• **What you need to do**:
Reproduce the passage of the reflection on preparing to suffer, starting with "At the ‘State" and going on through "with a reminder.".

• **Text section**:
Rev. Paul Palumbo
Dean of the North Central Cluster
I was honored to represent Bishop Manlove and our Synod at the Week of Prayer for Christian Unity and State of the Church event on Thursday January 23, 2025 hosted by the Center for Ecumenical and Interreligious Engagement at Seattle University. Bishop Vashti McKenzie, president of the National Council of Churches was the guest speaker.
At the ‘State of the Church’ presentations, the rise of Christian Nationalism in America was front and center. Bishop McKenzie and others spoke with power and hope, clearly pointing to the sovereignty of God in all things. But the Word of God came from a different source!
In open conversation after one presentation, a young African American pastor stood up. He started with a reminder.
““First of all, let us be clear. This is not just Christian Nationalism; it is White Christian Nationalism. In that sense, it is nothing new in this country! From the devastation of Native Peoples to Slavery, from Jim Crow to the Southern Strategy, this is nothing new.” Then this, “We know what’s coming. I can already feel my body preparing itself to suffer.””
This was the divine word for the day. After the meeting, I went to him at his chair, knelt before him, (something like Simon to Jesus after the great haul of fish), and told him how sorry I was that it had come to this yet again for him. And I also wanted to hear more about preparation for suffering. His explanation was that it was a mystery hidden in his DNA. His ancestors, his great-grandparents, grandparents and parents all knew suffering and they knew it in their bodies, as does he.
So profoundly true for our young colleague, and totally not true for me. Preparing for suffering is not in my DNA. My DNA seems wired to avoid suffering, not prepare for it.
Fortunately, like any divine word, this one didn’t leave me alone. It led me to the Church, the Body of Christ, which (why had I not noticed before?) is always preparing itself to suffer. Holy Baptism, so gentrified in practice, is a drowning, a daily putting to death of the old self, that ‘wired to avoid suffering’ self. The Holy Eucharist is the re-presenting of our Lord’s suffering; body broken, blood shed. Isn’t it a rehearsal for the suffering of the Body of Christ gathered around the table? Standing with the vulnerable, tending to the dying, taking the risk of welcoming the stranger, in these and many other ways, the Body of Christ does prepare itself to suffer. Until now, perhaps I have not wanted or needed to notice. I suspect that time is over.

• **Data excerpts**:
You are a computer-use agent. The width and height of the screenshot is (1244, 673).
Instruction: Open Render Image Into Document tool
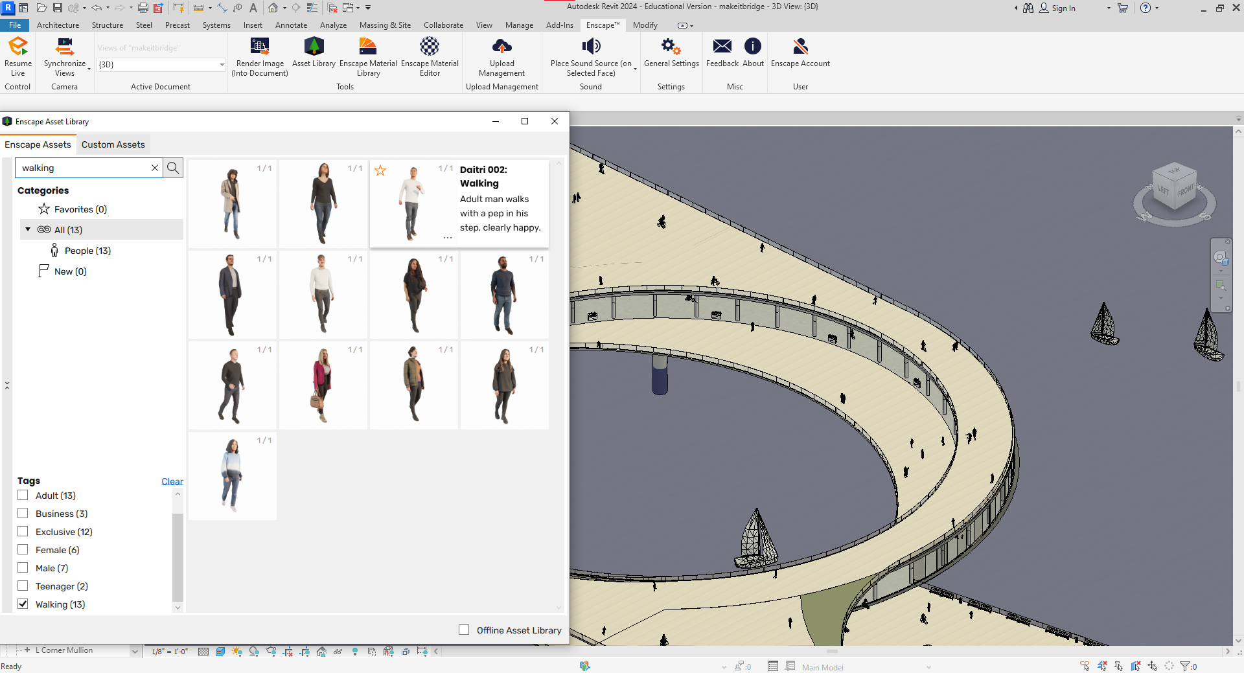[260, 47]
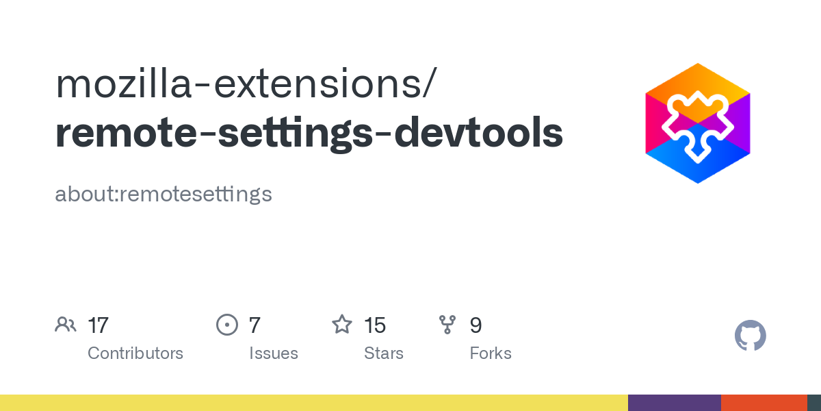Click the Contributors people icon
The width and height of the screenshot is (821, 411).
[x=66, y=325]
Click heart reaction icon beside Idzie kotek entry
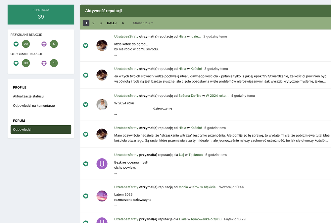 coord(86,45)
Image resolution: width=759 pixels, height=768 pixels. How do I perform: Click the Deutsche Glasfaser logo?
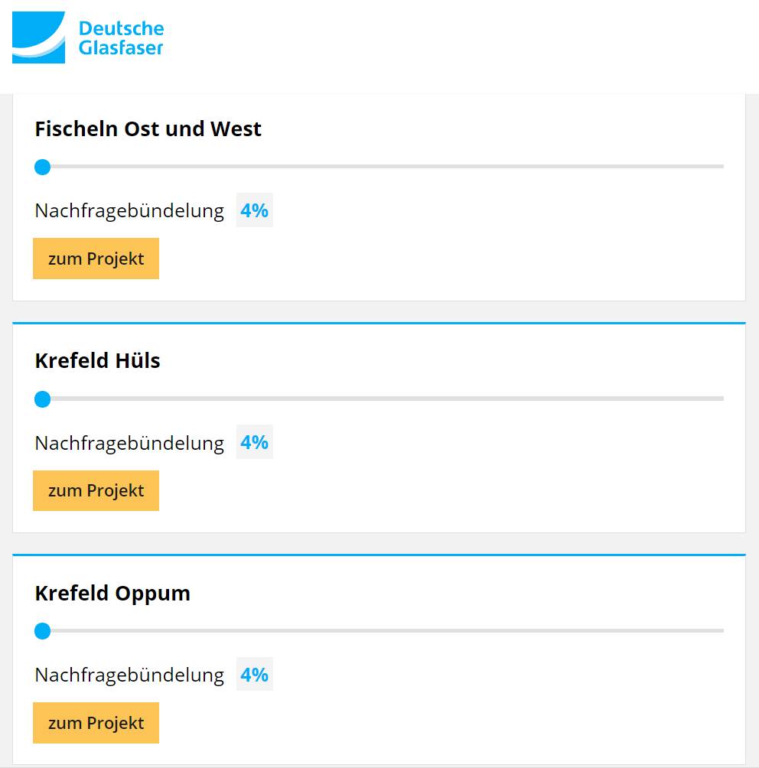(x=88, y=36)
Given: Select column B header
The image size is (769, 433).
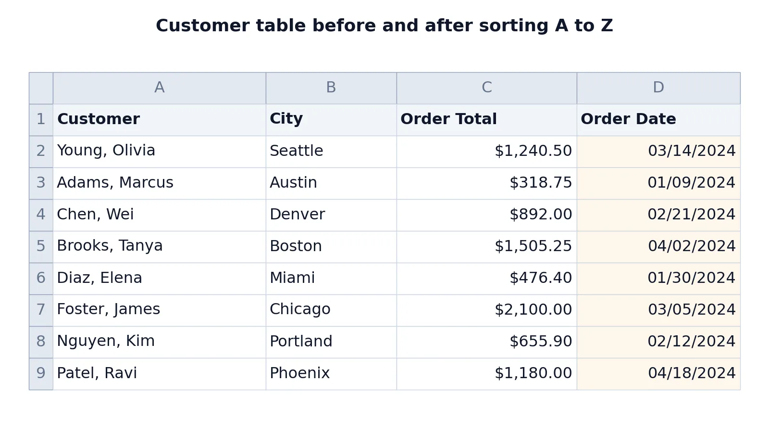Looking at the screenshot, I should [x=331, y=88].
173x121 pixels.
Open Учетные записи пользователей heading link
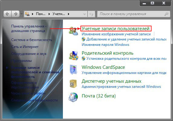coord(116,29)
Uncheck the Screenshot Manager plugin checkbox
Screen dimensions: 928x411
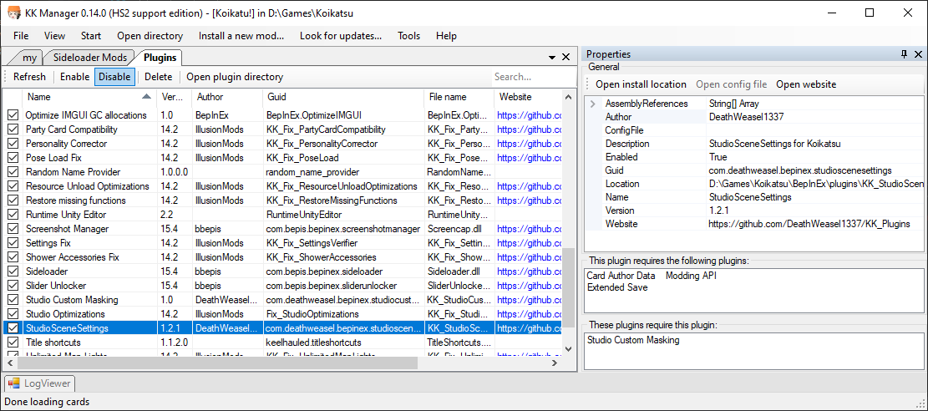tap(13, 229)
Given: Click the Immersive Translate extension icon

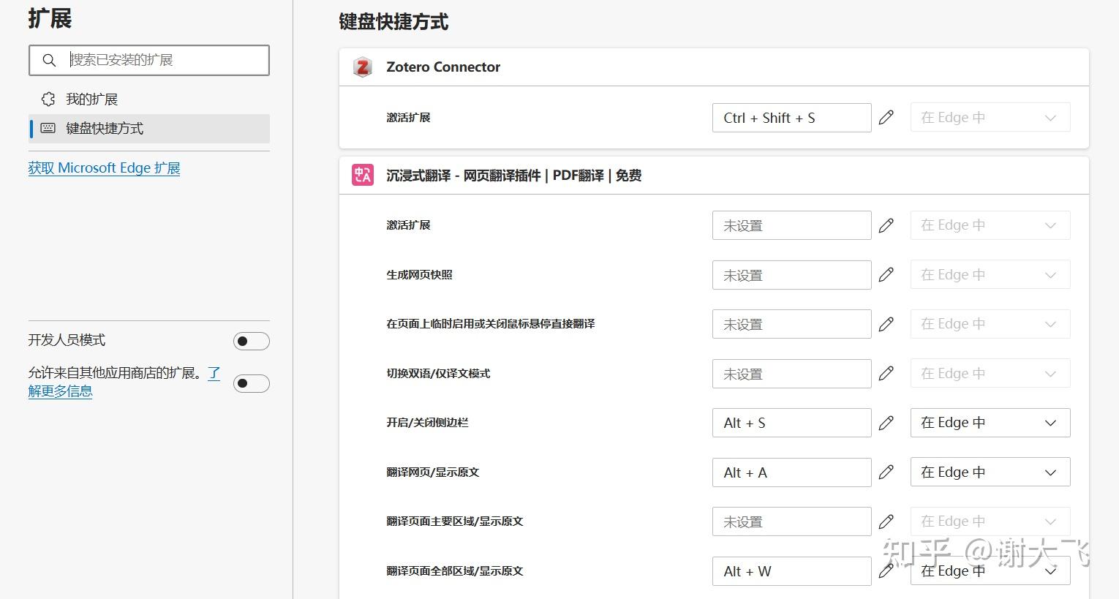Looking at the screenshot, I should (363, 176).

• **Solution for this problem**:
At the ‘State of the Church’ presentations, the rise of Christian Nationalism in America was front and center. Bishop McKenzie and others spoke with power and hope, clearly pointing to the sovereignty of God in all things. But the Word of God came from a different source!
In open conversation after one presentation, a young African American pastor stood up. He started with a reminder.